I really don’t have any mixed feelings about the new AMD Ryzen CPUs. In reality, they perform very well and give Intel’s CPUs a run for the money. AMD is really chasing Intel’s performance crown. AMD has put a lot of work into the Ryzen 3rd generation CPUs and their hard work is paying off. They’ve closed the performance gap considerably between last generation and this one. When I reviewed the Ryzen 7 2700x the Core i7-8700k was the performance king at the time. It’s nice to see a decent jump in performance from AMD between the 2nd and 3rd gen CPUs. AMD is increasing the core count we’re seeing on Desktop CPUs once again as well. With the 1st gen Ryzen CPUs, we saw 8 cores and 16 threads for the 1st time. Now we have 12 cores and 24 threads with 16 cores and 32 thread CPUs coming up. With that, one of the things I didn’t mention in the review is temperature. Now, I did not test with the stock Ryzen CPU cooler. I used a custom loop with a 360mm radiator for both systems. As far as “off the cuff” temperatures, I didn’t see anything that would make me concerned. The CPUs really didn’t run hot during the benchmark sessions and I saw a maximum temperature of 50°C during multiple runs of the Cinebench R20 test.
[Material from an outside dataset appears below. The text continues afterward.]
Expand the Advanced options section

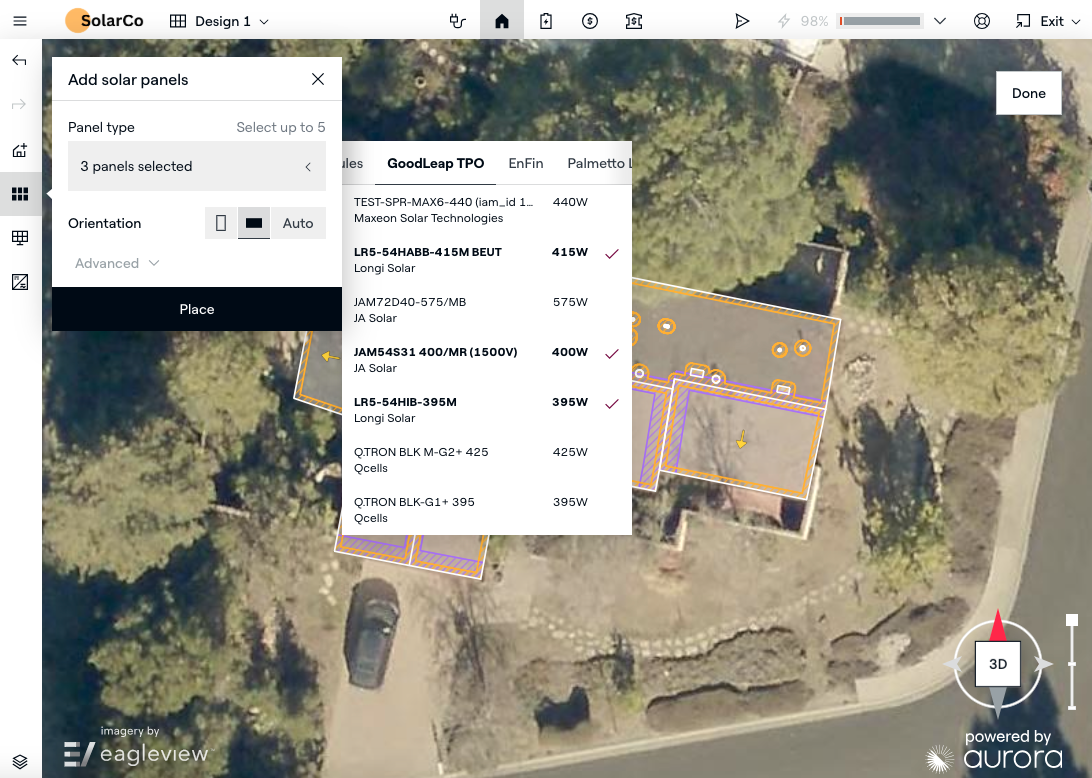(x=117, y=263)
In most of the benchmarks, AMD and Intel fight it out like two well-matched boxers. Trading blows, ducking and dodging around. I wouldn’t say AMD beat Intel by a knock out by any means. It’s a decision that’s going to come down to the cards. And the cards are going to be what workloads do you need. Content creation and heavy CPU arithmetic workloads such as compression, encoding, and encryption are going to be the strongest for AMD. Whereas in our gaming tests, Intel’s Core i9 9900k is still the leader, although that lead has shrunk a bit. As more and more games become less dependent on frequency and single-core performance, you’ll see AMD start encroaching on Intel’s lead even more. But, does that mean AMD’s Ryzen CPUs are bad for gaming? Absolutely not. They perform well in the game benchmarks I performed. And really, lagged behind Intel no more than 18 frames per second and each of the two were pulling over 100 FPS. Intel’s advantage over AMD really comes down to frequency and Intel has a bit more of it. The 9900k can boost over 5.0 GHz and sustain that speed for a longer period of time, whereas the 3900x is 400 MHz slower are 4.6 GHz and only in short bursts.
As far as overclocking, I did little to none of it. I attempted to however, I feel with a little more BIOS maturity, we’ll see some overclocking coming along very nicely. The only clock speed manipulation I did was to set all the CPUs at the same speed in order to compare them clock for clock. And when you take it to that level, AMD has a win on their hands. Compared to the previous generation of AMD CPUs, Intel obtains about a 7% IPC advantage at the same clock speed. When you look at the 3rd Gen Ryzen, they obtain about a 10% IPC advantage over Intel at the same clock speed. However, as I mentioned before, the frequency can and does negate an IPC advantage if the CPU cannot reach and maintain that speed. Honestly, I think we’ll see a bit more increased performance as the BIOS matures. I tried enabling Precision Boost Overdrive and adding 200 MHz however, there was no change in clock speed in any of the tests or results of said tests. In my opinion, AMD needs to work closer with motherboard manufacturers to get the BIOS nailed down.
To wrap up, AMD is also extremely competitive on the pricing front. The Ryzen 7 3700x is priced at $329 and is aimed at the Intel i7-9700k which at the time of this review is $362 and the popular Core i7-8700K is $349. The Ryzen 9 3900x is priced at $499 and is aimed at the Core i9-9900k and at the time of this review is currently priced a bit cheaper than it’s launch price of $499 (depending on where you look) at $474.99. What the new CPUs give is choice with very little compromise. These CPUs give you the opportunity to choose one side or the other. The overall performance of the Ryzen 9 3900x and the Intel Core i9-9900k are extremely close in performance as is the performance between the Ryzen 7 3700x and the Intel Core i7-8700k. In terms of pure performance, the winner is up to you and which of the CPUs you choose. A choice is always good for consumers as is competition. If we look back to when AMD and Intel were actually in competition in the past, we saw the CPU landscape change rather rapidly from both sides. My personal hope is that we see that kind of competition and innovation once more. In either case, I would not hesitate to recommend either of the AMD CPUs to those that are looking to build a new system or simply upgrade and replace the previous generation Ryzen CPU.